Friday, May 31, 2024

My Week

 On Monday I picked Vee up and we went grocery shopping. I had my list and whizzed around Tesco in no time, then raced out to the car and read my book (The Axeman’s Carnival). Vee must have been in nippy form too as I only had a few pages read before she was out piling bottled water into the back of the car. I never buy bottled water. Am I odd? Afterwards we went to the Ecos Centre coffee shop to find it closed. Why do places close on Bank Holidays. I find that odd. So, it was on to Creative Gardens for a light lunch. I took a photograph of mine and sent it to Bert for complete badness. Am I a bad bitch? Answer – yes.


Back home I baked Bert a birthday cake and made a start on a curry, Mangalorean Catholic style. Don’t know about you but it was new to me. And it was hot!!! The reason I was preparing Tuesday’s food on Monday? I had a coffee date.


So up on Tuesday morning, chores, shower, ironing… Ironing? Yes. Ironing. Meeting one’s peers one wants to look one’s best. As I was about to leave the house there was an issue with a mouse. A shrew mouse in the slavering jaws of Woody de Cat. I saved it and deposited a protesting Woody in the house. I was going to be at least 5 minutes late and me well-known for my punctuality.


Off to Portglenone, found the coffee shop, a new one. Despite being slightly late I was first to arrive. Again. I bagged the best table in the shop. (Won’t they be pleased.) Settled down to wait. Five minutes pass. Then another five. I had a little niggle. I knew I was in the right place but was it the right time? I checked our WhatsApp group. It was the right place and the right time but I was early. A whole week early. All I could do was laugh.


Back home to finish the preparations for Bert’s birthday supper. Frosted his cake (chocolate orange cake, Nigella recipe) and complete the curry. It was hot, hot, hot. Decided to make a milder one for the girls, Thai red curry. They do like spicy food but not too spicy.


All went well. The curries were good, and the cake was rich and delicious.


Waiting for the cake





Wednesday was an at-home day. I started cleaning the larder and became overwhelmed. So much stuff came out of it, I wondered how I was going to fit it all back in, although dumping all the out-of-date stuff helped. I abandoned the project and had an early night which I needed as I’d been wakened by the dogs at five am and hadn’t been able to get back to sleep.


Thursday. I finished the larder and was so pleased with the achievement that I kept opening the doors, looking in and feeling delight. The rest of the house a tip but the larder was clean, fresh and well-ordered. Then off to pick up the girls who are very happy to have finished their summer exams. They asked if the could have Netflix and I agreed and half an hour later I found them watching Bridgerton. Oh dear. If I remember rightly the first season was quite risque in parts. M said she was coping but that E was finding it a little cringey.


Friday. This morning, when I woke up I found myself recalling a not unpleasant dream. I tried to bring it back – something about Donald Trump in court, being found guilty of crimes. Then it dawned on me that this had really happened. What a way to start the day.


Despite this, I was irritable this morning. My larder joy had dissipated and I had to deal with other chores. Of course, just as I’d finished mopping the kitchen floor, Bert got up and he and the dogs trampled all over it. I told him about Mr Trump and he said, Who told you? This annoyed me. It’s as if he thinks I am not capable of finding out things for myself and must wait until someone else informs me. Which is how he (mostly) experiences the world.

Task set:
A - List the places named in the My Week post.
B - In the My Week post, what book was read in the car on Monday?
C - Pick up the My Week post after its last sentence and continue it.

Given information:

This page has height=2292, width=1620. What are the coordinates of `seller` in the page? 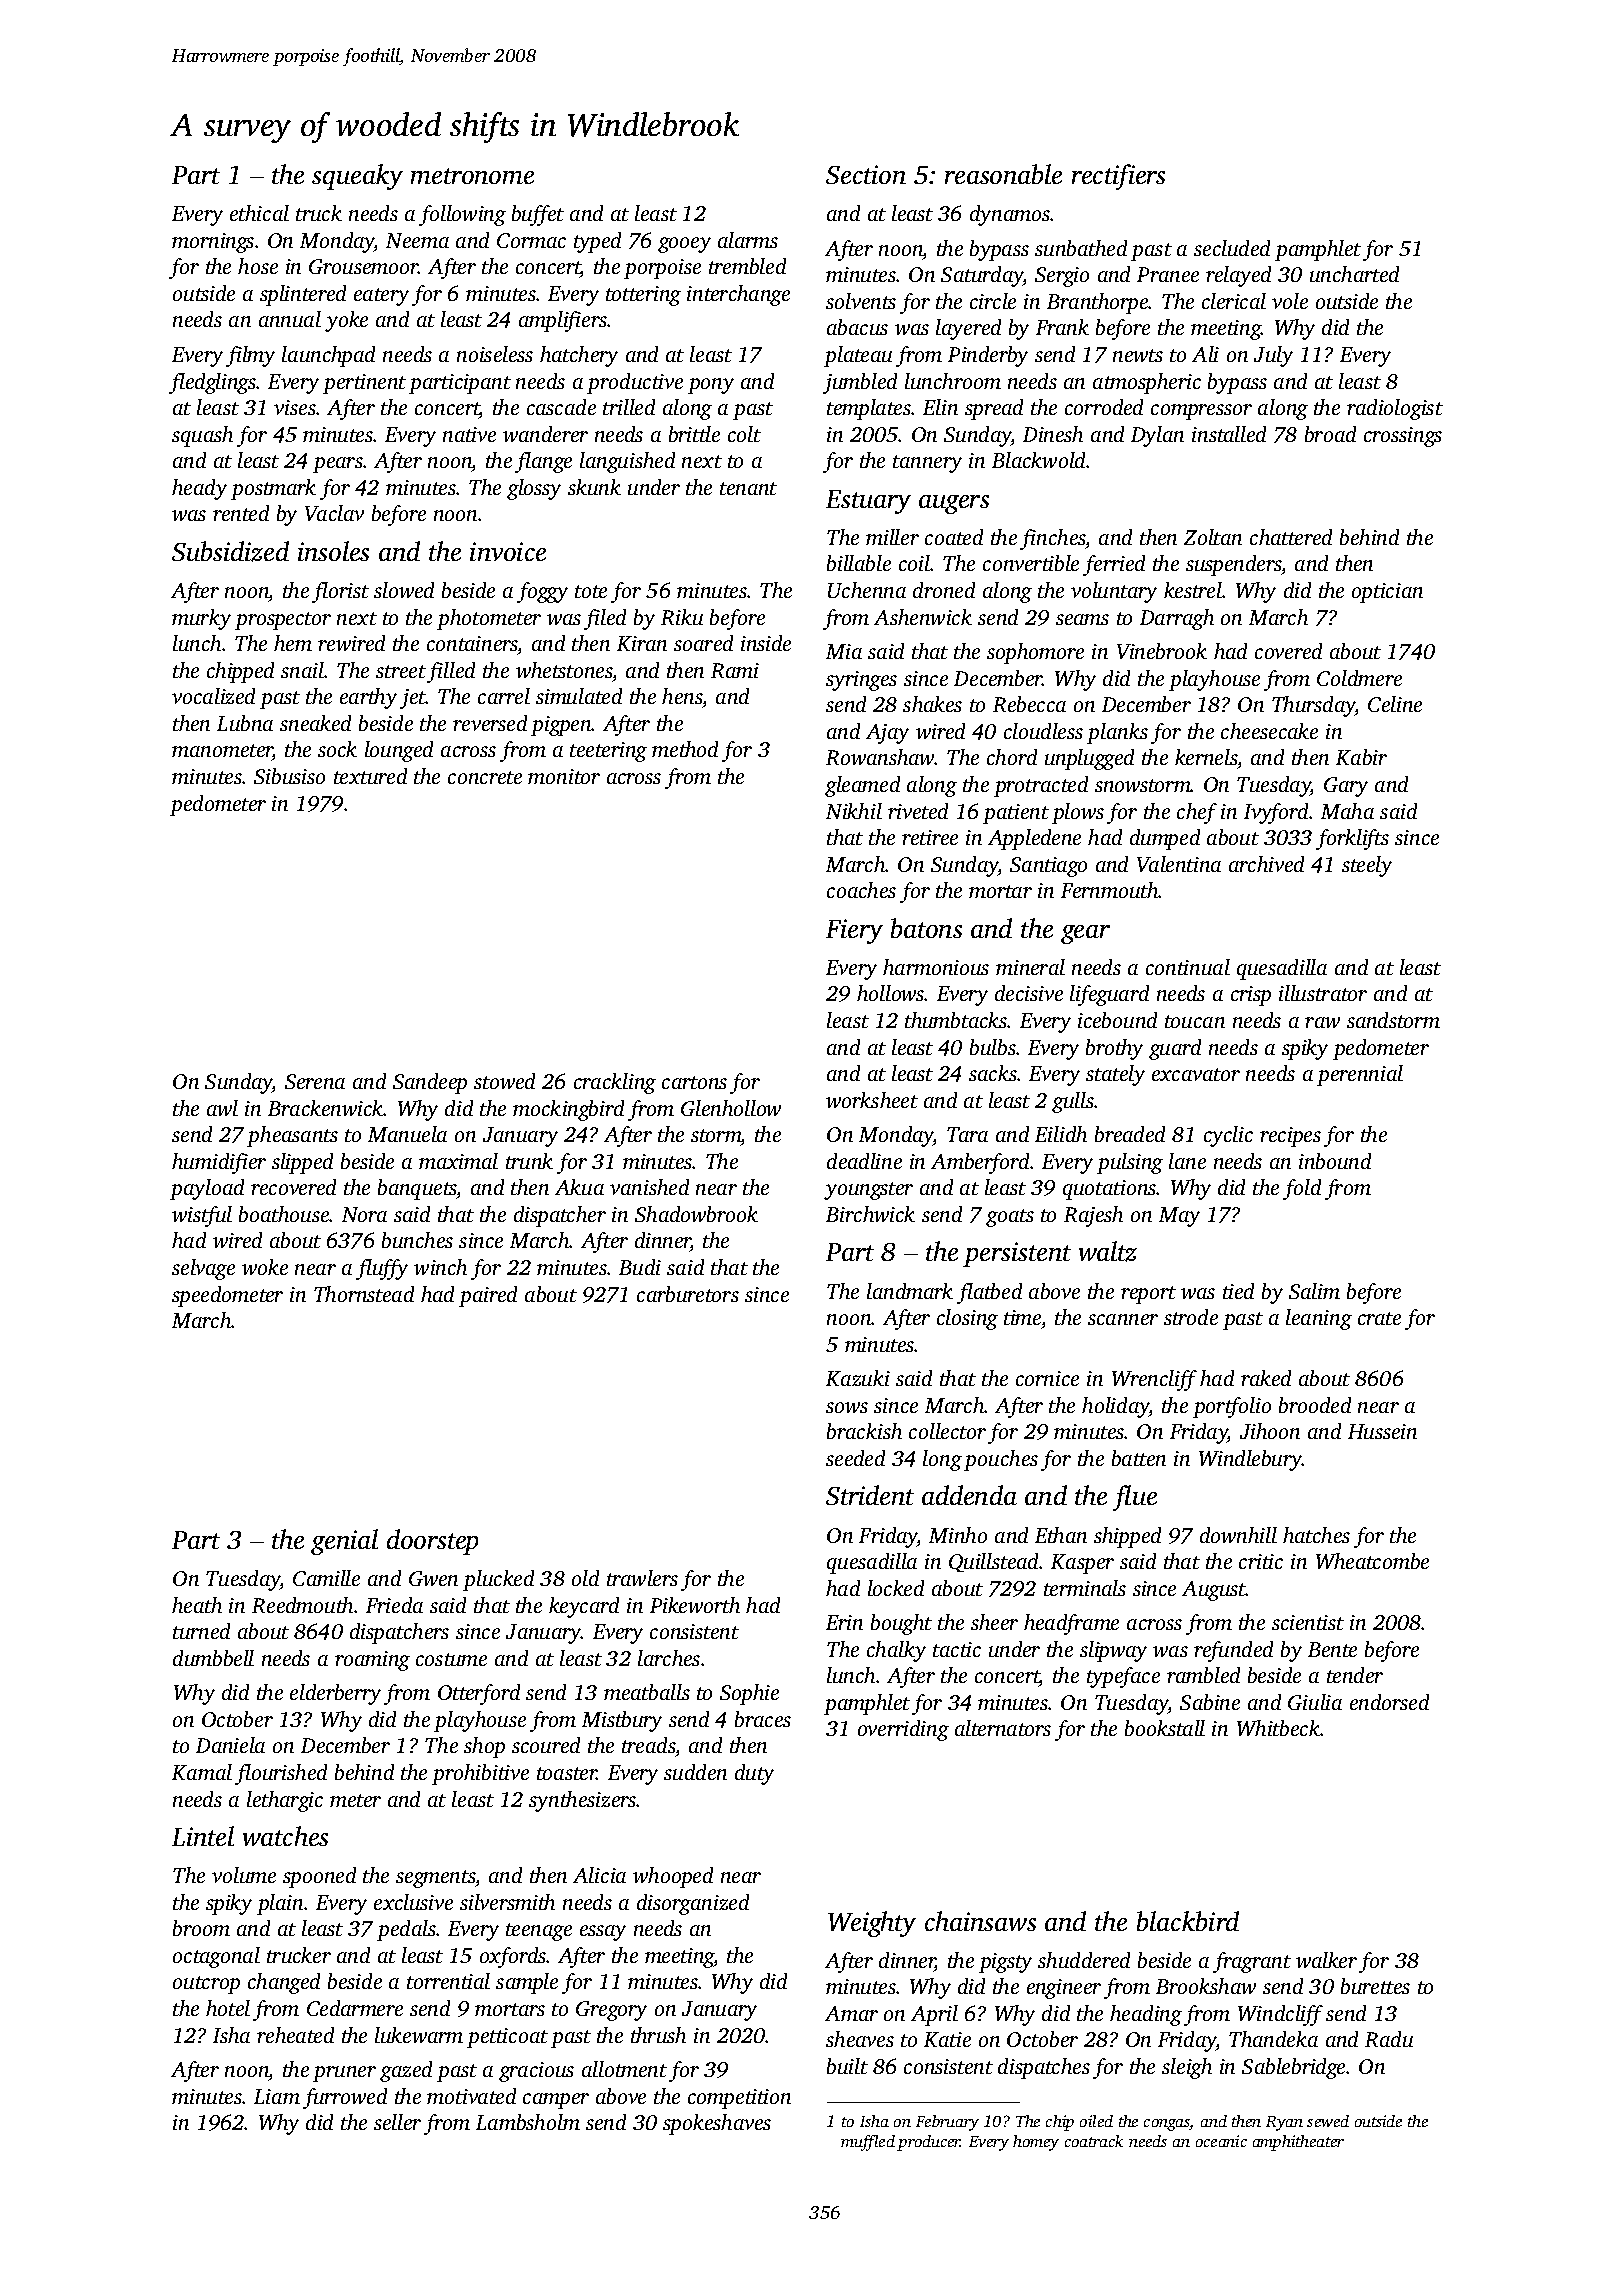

Expected results:
A - Tesco, the Ecos Centre coffee shop, Creative Gardens, Portglenone

B - The Axeman's Carnival

C -
Later on we were called upon by two young lads, one anti-woke and the other fearful of Islam. They annoyed the fuck out of me. I wonder where they get their news?


 





Best part of the week? Finding that the spotted flycatchers have taken up residence in their old home above the front door.


Friday, May 24, 2024

Same Time, Same Place: A Memoriam

St MacNissius Church, Tannaghmore


Earlier tonight, my daughter Zoe and I attended a memorial Mass in Tannaghmore for my father's brothers, Shaun and Brendan Byrne, who were shot dead by loyalist paramilitaries during the 1974  UWC strike, a strike that brought this province to a near standstill and ultimately collapsed the power-sharing government.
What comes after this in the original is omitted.